Real support has a price tag sometimes — time, energy, money, inconvenience. And the women who pay it anyway, quietly, without announcing it — they are the ones who change everything.


It looks like telling her the hard thing.

Support is not always softness. Sometimes it is the woman who sits across from you and says I think you're playing small or that person isn't treating you right or you are worth more than what you're charging.

The women who tell us the truth — not to wound us, but because they believe in what we're capable of — those are the ones we carry with us for life.

Flattery is easy. Honesty is love.


It looks like celebrating her without making it about you.

Her win is not your loss. Her shine does not dim yours.

But this one requires work, because we live in a world that has spent decades telling women there is only one seat at the table, one spotlight, one version of success. Unlearning that is not passive. It is a daily, conscious choice.

When she gets the thing — the promotion, the feature, the relationship, the body confidence, the business milestone — celebrate her like you mean it. Not with one word. Not with a fire emoji and a scroll. With the fullness of what she deserves.

Because one day it will be your turn, and you will need someone to celebrate you like that too.


It looks like remembering her name in rooms she hasn't entered yet.

This might be the most powerful thing a woman can do for another woman.
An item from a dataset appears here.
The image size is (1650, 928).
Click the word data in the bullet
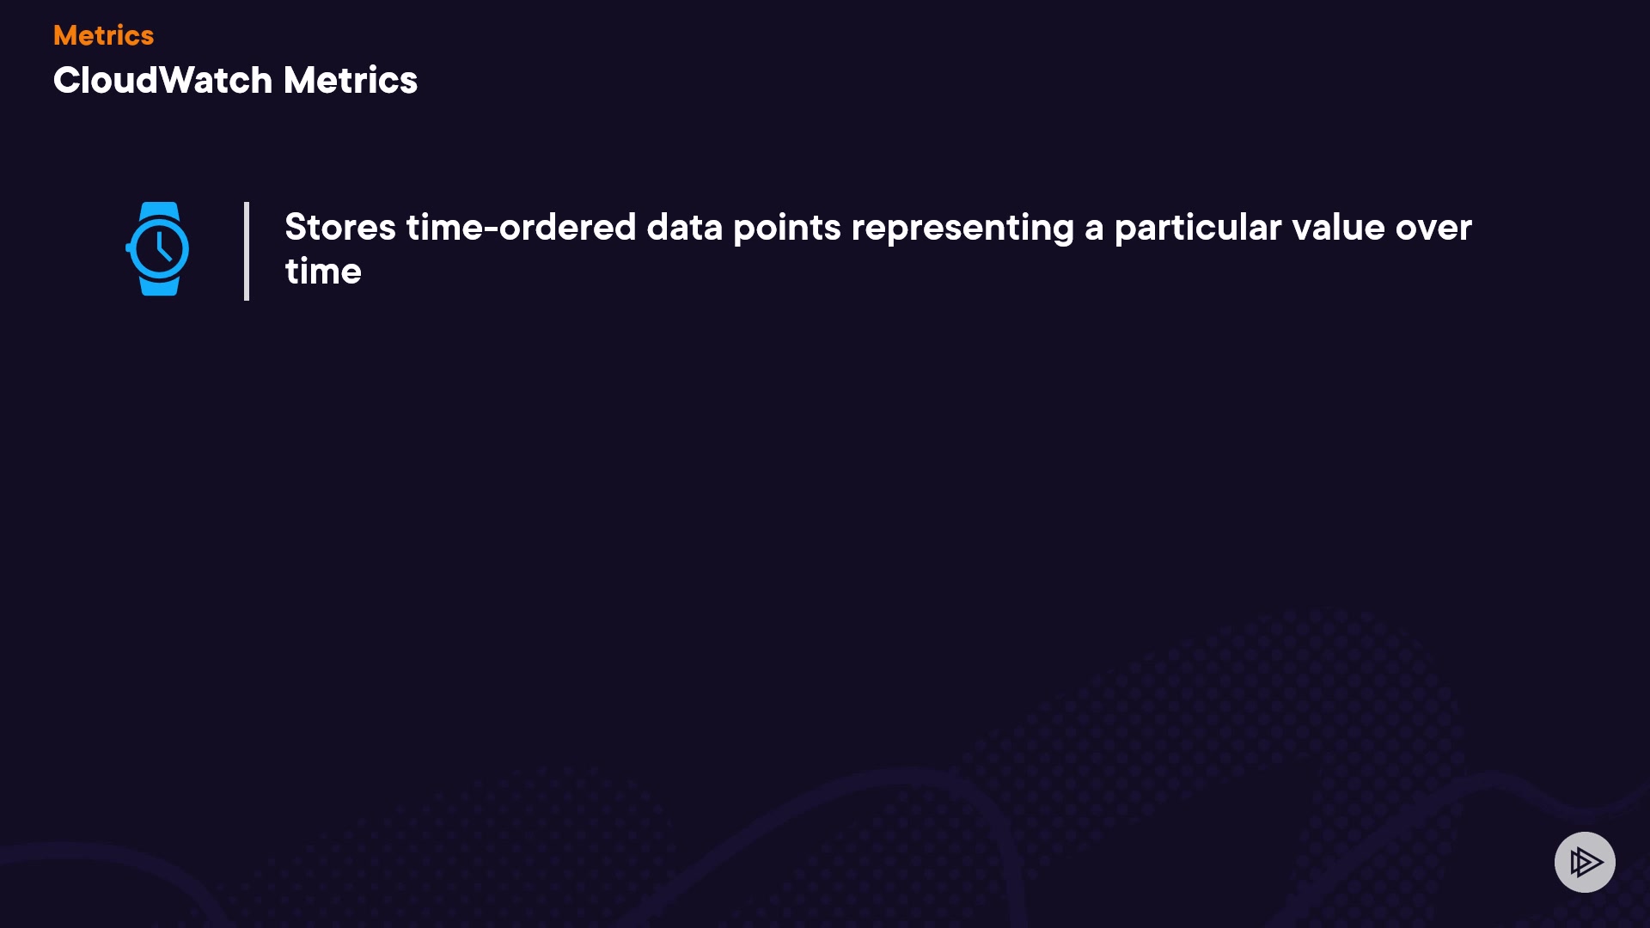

When you are in the meeting, at the dinner table, in the conversation where opportunity is being handed out — and she is not there — say her name. Recommend her. Advocate for her. Pull the chair out for someone who doesn't even know the room exists yet.

This is mentorship. This is sponsorship. This is how ceilings break — not from one woman hammering alone at the top, but from women below her who keep saying and her. Don't forget her.
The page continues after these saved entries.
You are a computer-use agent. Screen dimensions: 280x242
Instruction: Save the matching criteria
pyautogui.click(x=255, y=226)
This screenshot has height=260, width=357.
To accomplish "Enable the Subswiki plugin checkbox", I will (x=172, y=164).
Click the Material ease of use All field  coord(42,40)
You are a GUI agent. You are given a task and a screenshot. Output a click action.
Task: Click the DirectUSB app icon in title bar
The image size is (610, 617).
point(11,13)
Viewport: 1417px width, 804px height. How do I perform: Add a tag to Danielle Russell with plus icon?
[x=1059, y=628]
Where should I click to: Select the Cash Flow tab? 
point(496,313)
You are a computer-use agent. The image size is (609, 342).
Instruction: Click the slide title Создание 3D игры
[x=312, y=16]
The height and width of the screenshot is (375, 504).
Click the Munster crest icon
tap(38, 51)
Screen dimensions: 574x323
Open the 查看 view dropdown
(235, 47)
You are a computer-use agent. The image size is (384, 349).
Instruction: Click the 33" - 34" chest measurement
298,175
It looks like letting yourself be supported too.

We talk so much about giving. But receiving — really receiving — is its own kind of courage.
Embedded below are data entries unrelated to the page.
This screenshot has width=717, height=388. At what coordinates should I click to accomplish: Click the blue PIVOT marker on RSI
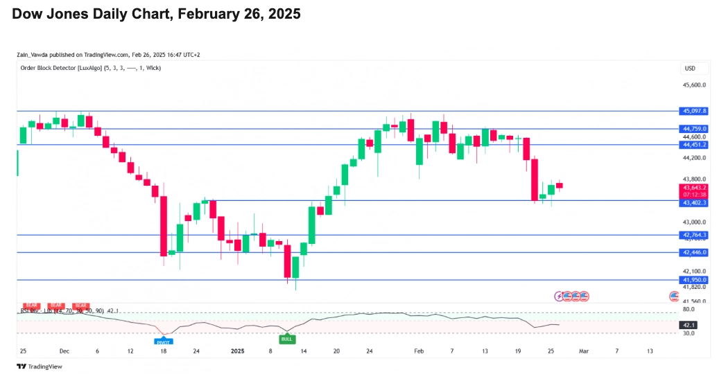pos(163,341)
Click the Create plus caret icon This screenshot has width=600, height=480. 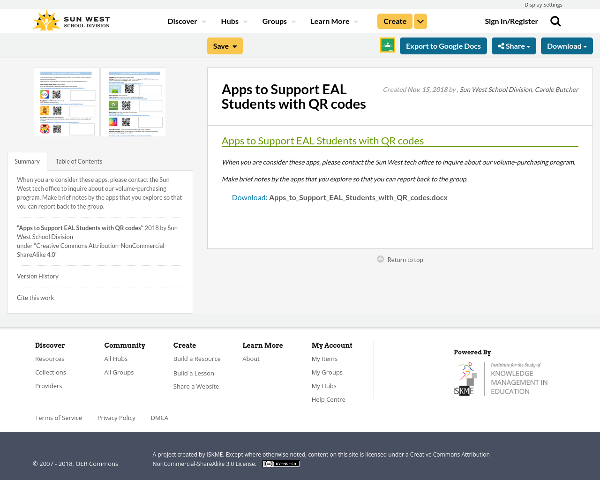[x=420, y=21]
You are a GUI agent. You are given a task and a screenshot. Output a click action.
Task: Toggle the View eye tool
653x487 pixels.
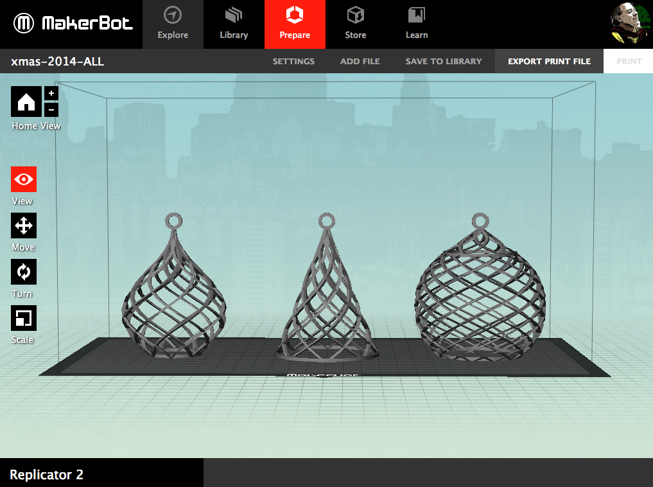24,179
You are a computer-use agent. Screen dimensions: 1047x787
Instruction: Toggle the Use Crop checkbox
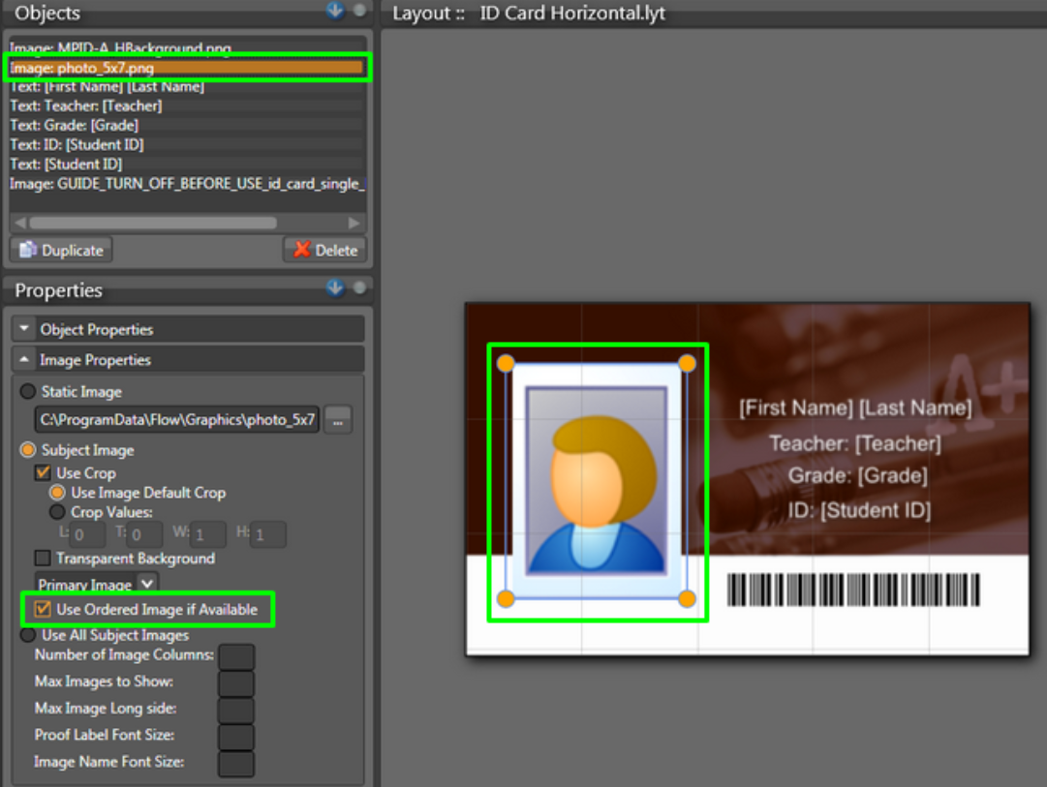pyautogui.click(x=41, y=471)
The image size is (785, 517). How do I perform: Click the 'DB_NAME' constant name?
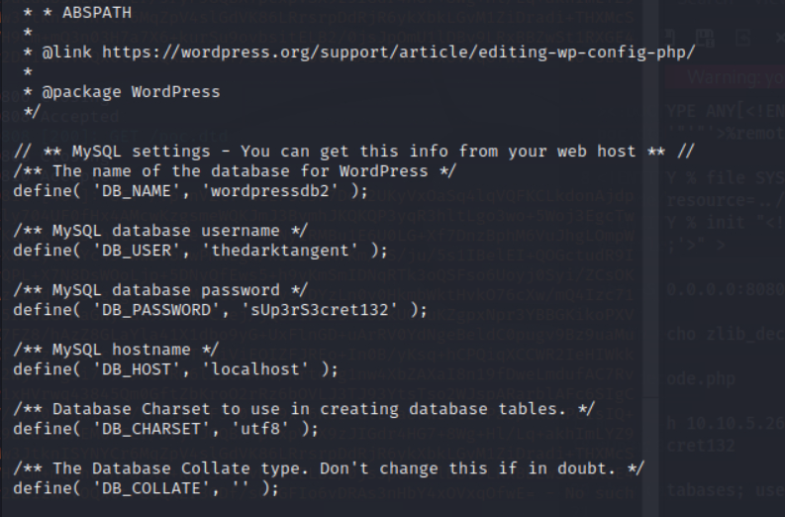[x=137, y=191]
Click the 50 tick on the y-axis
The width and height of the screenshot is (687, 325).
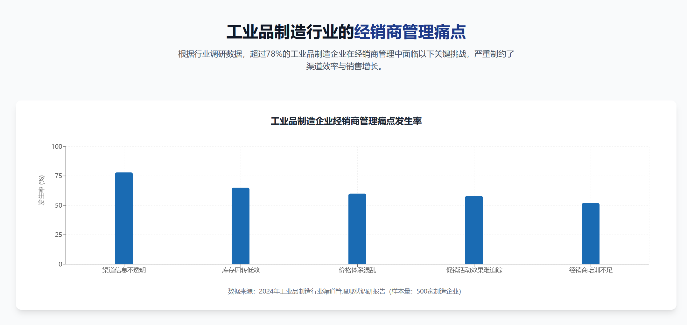(x=59, y=205)
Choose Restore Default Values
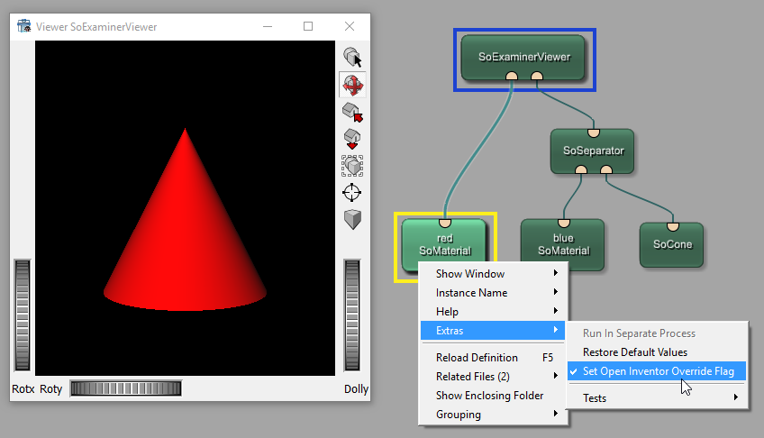The height and width of the screenshot is (438, 764). point(634,352)
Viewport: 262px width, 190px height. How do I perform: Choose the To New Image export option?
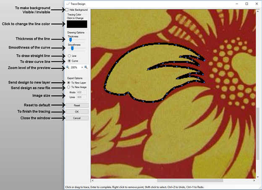tap(69, 87)
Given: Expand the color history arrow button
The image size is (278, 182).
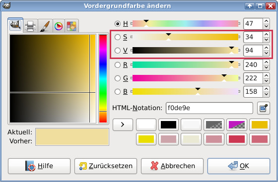Looking at the screenshot, I should pos(123,124).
Letting someone celebrate you without deflecting. Asking for help without apologising for needing it. Accepting the referral, the introduction, the kind word, without immediately trying to pay it back or shrink from it.

You are allowed to be supported. You are allowed to take up space. You are allowed to need people.

That is not weakness. That is what community actually looks like.


At Jacqueline Lee, we make jewellery for women. But more than that, we believe in the women who wear it. Women who have built things. Lost things. Rebuilt. Who have cheered loudly for their friends and cried quietly in their cars. Who are trying, every day, to be the kind of woman they needed when they were younger.

This is for you.

And that woman in your life who deserves to know you see her?

Maybe it's time to tell her.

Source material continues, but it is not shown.